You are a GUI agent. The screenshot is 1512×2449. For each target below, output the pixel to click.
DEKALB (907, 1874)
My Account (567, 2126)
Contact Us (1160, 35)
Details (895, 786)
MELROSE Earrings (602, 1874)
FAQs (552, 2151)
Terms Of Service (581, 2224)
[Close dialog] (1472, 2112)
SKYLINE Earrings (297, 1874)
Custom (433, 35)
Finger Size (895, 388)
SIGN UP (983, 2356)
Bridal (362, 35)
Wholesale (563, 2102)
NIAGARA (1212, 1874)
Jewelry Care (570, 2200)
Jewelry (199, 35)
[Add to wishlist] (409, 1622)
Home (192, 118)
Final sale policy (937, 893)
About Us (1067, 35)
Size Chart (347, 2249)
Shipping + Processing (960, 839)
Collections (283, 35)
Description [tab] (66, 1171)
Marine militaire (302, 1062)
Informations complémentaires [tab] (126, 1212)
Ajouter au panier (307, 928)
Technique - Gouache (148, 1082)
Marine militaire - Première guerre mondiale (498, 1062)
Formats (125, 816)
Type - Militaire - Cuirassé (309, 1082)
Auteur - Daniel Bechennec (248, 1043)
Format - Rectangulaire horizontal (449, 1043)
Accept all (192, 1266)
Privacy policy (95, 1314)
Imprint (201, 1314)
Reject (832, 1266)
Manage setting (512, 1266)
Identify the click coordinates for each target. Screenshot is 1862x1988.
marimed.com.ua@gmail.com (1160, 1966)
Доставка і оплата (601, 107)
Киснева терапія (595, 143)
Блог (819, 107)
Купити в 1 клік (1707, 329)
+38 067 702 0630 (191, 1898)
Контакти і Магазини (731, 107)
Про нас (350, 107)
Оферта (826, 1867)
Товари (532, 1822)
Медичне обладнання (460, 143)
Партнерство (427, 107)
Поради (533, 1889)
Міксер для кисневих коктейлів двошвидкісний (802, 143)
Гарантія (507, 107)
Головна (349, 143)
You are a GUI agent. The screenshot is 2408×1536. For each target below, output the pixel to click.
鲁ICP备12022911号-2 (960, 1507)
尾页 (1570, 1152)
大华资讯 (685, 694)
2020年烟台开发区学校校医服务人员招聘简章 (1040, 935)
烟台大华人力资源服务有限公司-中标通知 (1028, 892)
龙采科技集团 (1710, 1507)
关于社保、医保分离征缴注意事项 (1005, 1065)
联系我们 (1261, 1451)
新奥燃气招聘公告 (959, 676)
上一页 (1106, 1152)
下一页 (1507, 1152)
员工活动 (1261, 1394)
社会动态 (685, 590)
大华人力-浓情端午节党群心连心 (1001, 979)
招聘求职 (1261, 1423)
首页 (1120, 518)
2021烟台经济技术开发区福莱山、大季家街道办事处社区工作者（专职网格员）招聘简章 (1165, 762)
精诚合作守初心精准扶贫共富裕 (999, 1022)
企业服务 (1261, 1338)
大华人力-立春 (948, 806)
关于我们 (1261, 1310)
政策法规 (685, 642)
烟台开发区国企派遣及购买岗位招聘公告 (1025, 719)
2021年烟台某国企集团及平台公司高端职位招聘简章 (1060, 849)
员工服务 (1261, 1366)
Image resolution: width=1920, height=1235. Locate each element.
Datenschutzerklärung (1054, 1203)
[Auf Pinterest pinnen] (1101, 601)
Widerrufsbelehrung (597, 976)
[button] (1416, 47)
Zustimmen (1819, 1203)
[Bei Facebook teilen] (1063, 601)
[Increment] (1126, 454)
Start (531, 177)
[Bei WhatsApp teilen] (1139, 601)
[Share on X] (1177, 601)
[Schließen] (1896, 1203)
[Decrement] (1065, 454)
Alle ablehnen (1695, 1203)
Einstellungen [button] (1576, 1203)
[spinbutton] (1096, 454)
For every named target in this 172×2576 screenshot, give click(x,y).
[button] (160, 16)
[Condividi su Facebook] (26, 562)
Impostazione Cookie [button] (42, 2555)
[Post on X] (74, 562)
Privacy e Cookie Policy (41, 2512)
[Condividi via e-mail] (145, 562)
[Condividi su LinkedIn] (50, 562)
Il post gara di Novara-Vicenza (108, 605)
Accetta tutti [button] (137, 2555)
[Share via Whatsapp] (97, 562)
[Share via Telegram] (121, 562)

## Task brief
Return the listing above verbatim.

## Exercise result
You are a GUI agent. The screenshot is 1512×2449. For each target below, output the pixel to click.
DEKALB (907, 1874)
My Account (567, 2126)
Contact Us (1160, 35)
Details (895, 786)
MELROSE Earrings (602, 1874)
FAQs (552, 2151)
Terms Of Service (581, 2224)
[Close dialog] (1472, 2112)
SKYLINE Earrings (297, 1874)
Custom (433, 35)
Finger Size (895, 388)
SIGN UP (983, 2356)
Bridal (362, 35)
Wholesale (563, 2102)
NIAGARA (1212, 1874)
Jewelry Care (570, 2200)
Jewelry (199, 35)
[Add to wishlist] (409, 1622)
Home (192, 118)
Final sale policy (937, 893)
About Us (1067, 35)
Size Chart (347, 2249)
Shipping + Processing (960, 839)
Collections (283, 35)
Description [tab] (66, 1171)
Marine militaire (302, 1062)
Informations complémentaires [tab] (126, 1212)
Ajouter au panier (307, 928)
Technique - Gouache (148, 1082)
Marine militaire - Première guerre mondiale (498, 1062)
Formats (125, 816)
Type - Militaire - Cuirassé (309, 1082)
Auteur - Daniel Bechennec (248, 1043)
Format - Rectangulaire horizontal (449, 1043)
Accept all (192, 1266)
Privacy policy (95, 1314)
Imprint (201, 1314)
Reject (832, 1266)
Manage setting (512, 1266)
Identify the click coordinates for each target. Screenshot is 1862x1988.
marimed.com.ua@gmail.com (1160, 1966)
Доставка і оплата (601, 107)
Киснева терапія (595, 143)
Блог (819, 107)
Купити в 1 клік (1707, 329)
+38 067 702 0630 (191, 1898)
Контакти і Магазини (731, 107)
Про нас (350, 107)
Оферта (826, 1867)
Товари (532, 1822)
Медичне обладнання (460, 143)
Партнерство (427, 107)
Поради (533, 1889)
Міксер для кисневих коктейлів двошвидкісний (802, 143)
Гарантія (507, 107)
Головна (349, 143)
You are a GUI agent. The screenshot is 2408×1536. For each target below, output the pixel to click.
鲁ICP备12022911号-2 (960, 1507)
尾页 (1570, 1152)
大华资讯 (685, 694)
2020年烟台开发区学校校医服务人员招聘简章 (1040, 935)
烟台大华人力资源服务有限公司-中标通知 (1028, 892)
龙采科技集团 (1710, 1507)
关于社保、医保分离征缴注意事项 (1005, 1065)
联系我们 (1261, 1451)
新奥燃气招聘公告 (959, 676)
上一页 (1106, 1152)
下一页 (1507, 1152)
员工活动 (1261, 1394)
社会动态 (685, 590)
大华人力-浓情端午节党群心连心 (1001, 979)
招聘求职 (1261, 1423)
首页 (1120, 518)
2021烟台经济技术开发区福莱山、大季家街道办事处社区工作者（专职网格员）招聘简章 (1165, 762)
精诚合作守初心精准扶贫共富裕 (999, 1022)
企业服务 (1261, 1338)
大华人力-立春 (948, 806)
关于我们 (1261, 1310)
政策法规 (685, 642)
烟台开发区国企派遣及购买岗位招聘公告 (1025, 719)
2021年烟台某国企集团及平台公司高端职位招聘简章 (1060, 849)
员工服务 (1261, 1366)
Image resolution: width=1920, height=1235. Locate each element.
Datenschutzerklärung (1054, 1203)
[Auf Pinterest pinnen] (1101, 601)
Widerrufsbelehrung (597, 976)
[button] (1416, 47)
Zustimmen (1819, 1203)
[Bei Facebook teilen] (1063, 601)
[Increment] (1126, 454)
Start (531, 177)
[Bei WhatsApp teilen] (1139, 601)
[Share on X] (1177, 601)
[Schließen] (1896, 1203)
[Decrement] (1065, 454)
Alle ablehnen (1695, 1203)
Einstellungen [button] (1576, 1203)
[spinbutton] (1096, 454)
For every named target in this 172×2576 screenshot, give click(x,y).
[button] (160, 16)
[Condividi su Facebook] (26, 562)
Impostazione Cookie [button] (42, 2555)
[Post on X] (74, 562)
Privacy e Cookie Policy (41, 2512)
[Condividi via e-mail] (145, 562)
[Condividi su LinkedIn] (50, 562)
Il post gara di Novara-Vicenza (108, 605)
Accetta tutti [button] (137, 2555)
[Share via Whatsapp] (97, 562)
[Share via Telegram] (121, 562)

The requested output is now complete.